Aufgabe A: In welchem Alter ist der präfrontale Kortex laut dem Auszug zum Lesen ausgereift?
Aufgabe B: Schreib den Auszug zum Lesen beginnend mit „Wie erklärt die“ und endend mit „und Neokortex (Frontalhirn).“ noch einmal und tausche dabei „Pferd“ gegen „Esel“ aus.

Auszug zum Lesen:

Wie bereits erwähnt, arbeiten alle spezialisierten Gehirnbereiche zusammen, um auf Reize effektiv reagieren zu können.
Was passiert, wenn einer dieser Bereiche ausfällt?
Erworbene (Autounfall, Sturz, Krankheit …) oder angeborene Störungen in bestimmten Gehirnbereichen können unter anderem zu Verhaltensstörungen führen, die sich durch Hyperaktivität und abrupte emotionale Veränderungen ausdrücken: Enthemmung, Impulsivität, Reizbarkeit, psychomotorische Unruhe, Aggression, Apathie, verminderte Initiative und Demotivation.
Das Gehirn von Kindern
Bei Kindern befindet sich der präfrontale Kortex in Entwicklung. Viele Studien weisen darauf hin, dass er erst im Alter von etwa zwanzig bis fünfundzwanzig Jahren ausgereift ist. Zuerst entwickeln sich Bereiche, die mit der Sinneswahrnehmung im Zusammenhang stehen, danach die motorischen Bereiche, die für willkürliche Bewegungen (Gehen, Sprechen, Schreiben …) zuständig sind. Außerdem entwickelt sich das Gehirn ausgehend von der rechten Hemisphäre, das heißt der emotionalen Seite. Erst später reift die linke Hemisphäre, die für Denken, Vernunft und Sprache verantwortlich ist.
Das bedeutet, dass die Emotionen Kinder stärker prägen als Erwachsene. Sie reagieren impulsiver, irrationaler und gefühlsbetonter. Und was hat das mit ihrem Fehlverhalten zu tun? Wir schauen uns nachfolgend an, wie die Neurowissenschaft das schlechte Benehmen von Kindern erklärt.
Wie erklärt die Neurowissenschaft das Fehlverhalten von Kindern?
Paul D. MacLean, ein renommierter amerikanischer Neurowissenschaftler, erklärt, dass in unseren Köpfen ein Krokodil, ein Pferd und ein Mensch existieren und gemeinsam Entscheidungen treffen müssen. Wie du dir vorstellen kannst, sind sie sich nicht immer einig.
Diese Vorstellung beschreibt das von Paul D. MacLean entwickelte Modell des dreieinigen Gehirns (auch Dreifachhirn oder Triune Brain) in Kurzform. Der Neurowissenschaftler beschreibt darin die hierarchische Organisation der drei stammesgeschichtlich unterschiedlichen Gehirnbereiche: Stammhirn (Reptilienhirn), limbisches System (Riechhirn, Zwischenhirn) und Neokortex (Frontalhirn).

Vorliegendes Material:
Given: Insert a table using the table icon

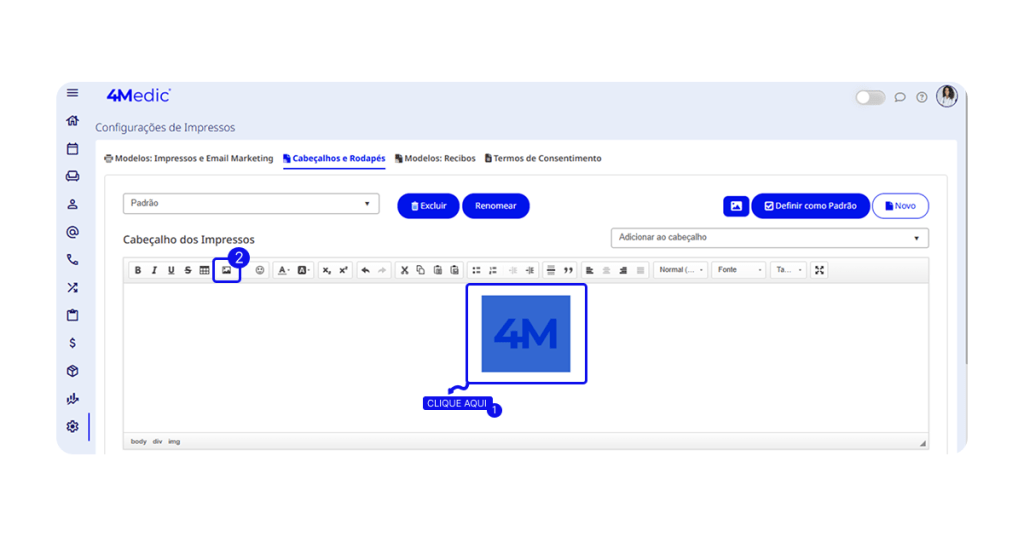Looking at the screenshot, I should [204, 270].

Deine Antwort A: Etwa im Alter von zwanzig bis fünfundzwanzig Jahren.

Deine Antwort B:
Wie erklärt die Neurowissenschaft das Fehlverhalten von Kindern?
Paul D. MacLean, ein renommierter amerikanischer Neurowissenschaftler, erklärt, dass in unseren Köpfen ein Krokodil, ein Esel und ein Mensch existieren und gemeinsam Entscheidungen treffen müssen. Wie du dir vorstellen kannst, sind sie sich nicht immer einig.
Diese Vorstellung beschreibt das von Paul D. MacLean entwickelte Modell des dreieinigen Gehirns (auch Dreifachhirn oder Triune Brain) in Kurzform. Der Neurowissenschaftler beschreibt darin die hierarchische Organisation der drei stammesgeschichtlich unterschiedlichen Gehirnbereiche: Stammhirn (Reptilienhirn), limbisches System (Riechhirn, Zwischenhirn) und Neokortex (Frontalhirn).